=== PROBLEM TO WORK ON ===
Filter the material, keeping only lines with the word "will".

=== EXERCISE INPUT ===
┄┄┄┄┄┄┄┄┄┄┄┄┄┄┄┄┄┄┄┄
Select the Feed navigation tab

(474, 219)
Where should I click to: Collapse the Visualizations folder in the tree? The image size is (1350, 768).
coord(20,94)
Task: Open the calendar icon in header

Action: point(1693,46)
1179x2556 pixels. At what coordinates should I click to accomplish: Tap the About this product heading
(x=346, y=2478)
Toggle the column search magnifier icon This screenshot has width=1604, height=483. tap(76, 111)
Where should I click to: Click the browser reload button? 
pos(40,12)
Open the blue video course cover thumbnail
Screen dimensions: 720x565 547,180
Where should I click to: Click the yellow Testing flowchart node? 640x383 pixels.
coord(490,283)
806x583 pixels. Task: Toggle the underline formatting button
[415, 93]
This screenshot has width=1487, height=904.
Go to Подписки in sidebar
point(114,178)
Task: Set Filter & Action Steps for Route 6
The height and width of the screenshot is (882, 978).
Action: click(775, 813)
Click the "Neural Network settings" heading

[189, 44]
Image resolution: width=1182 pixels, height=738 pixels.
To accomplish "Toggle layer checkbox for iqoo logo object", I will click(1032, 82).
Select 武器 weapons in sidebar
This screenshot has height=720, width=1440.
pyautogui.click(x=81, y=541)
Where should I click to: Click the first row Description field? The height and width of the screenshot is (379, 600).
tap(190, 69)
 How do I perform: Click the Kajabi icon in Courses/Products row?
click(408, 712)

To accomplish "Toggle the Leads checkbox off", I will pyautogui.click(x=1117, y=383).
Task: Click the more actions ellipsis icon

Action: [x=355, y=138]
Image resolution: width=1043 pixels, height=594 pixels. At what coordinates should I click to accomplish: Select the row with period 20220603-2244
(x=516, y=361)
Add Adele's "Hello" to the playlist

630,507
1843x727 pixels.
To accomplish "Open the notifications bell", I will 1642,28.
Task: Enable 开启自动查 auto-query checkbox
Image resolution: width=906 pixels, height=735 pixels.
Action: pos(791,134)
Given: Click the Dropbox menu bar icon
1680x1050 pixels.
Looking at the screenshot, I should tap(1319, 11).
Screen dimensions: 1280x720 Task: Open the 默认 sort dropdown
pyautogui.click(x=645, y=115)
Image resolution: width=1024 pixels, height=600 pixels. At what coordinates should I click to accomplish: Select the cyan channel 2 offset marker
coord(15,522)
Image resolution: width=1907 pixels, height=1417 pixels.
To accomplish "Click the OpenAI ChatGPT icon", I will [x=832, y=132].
┄┄┄┄┄┄┄┄┄┄┄┄┄┄┄┄┄┄┄┄
=== EXPECTED ANSWER ===
To accomplish "Toggle layer checkbox for iqoo logo object", I will click(1032, 82).
To accomplish "Toggle the Leads checkbox off", I will pyautogui.click(x=1117, y=383).
To accomplish "Open the notifications bell", I will 1642,28.
To accomplish "Click the OpenAI ChatGPT icon", I will [x=832, y=132].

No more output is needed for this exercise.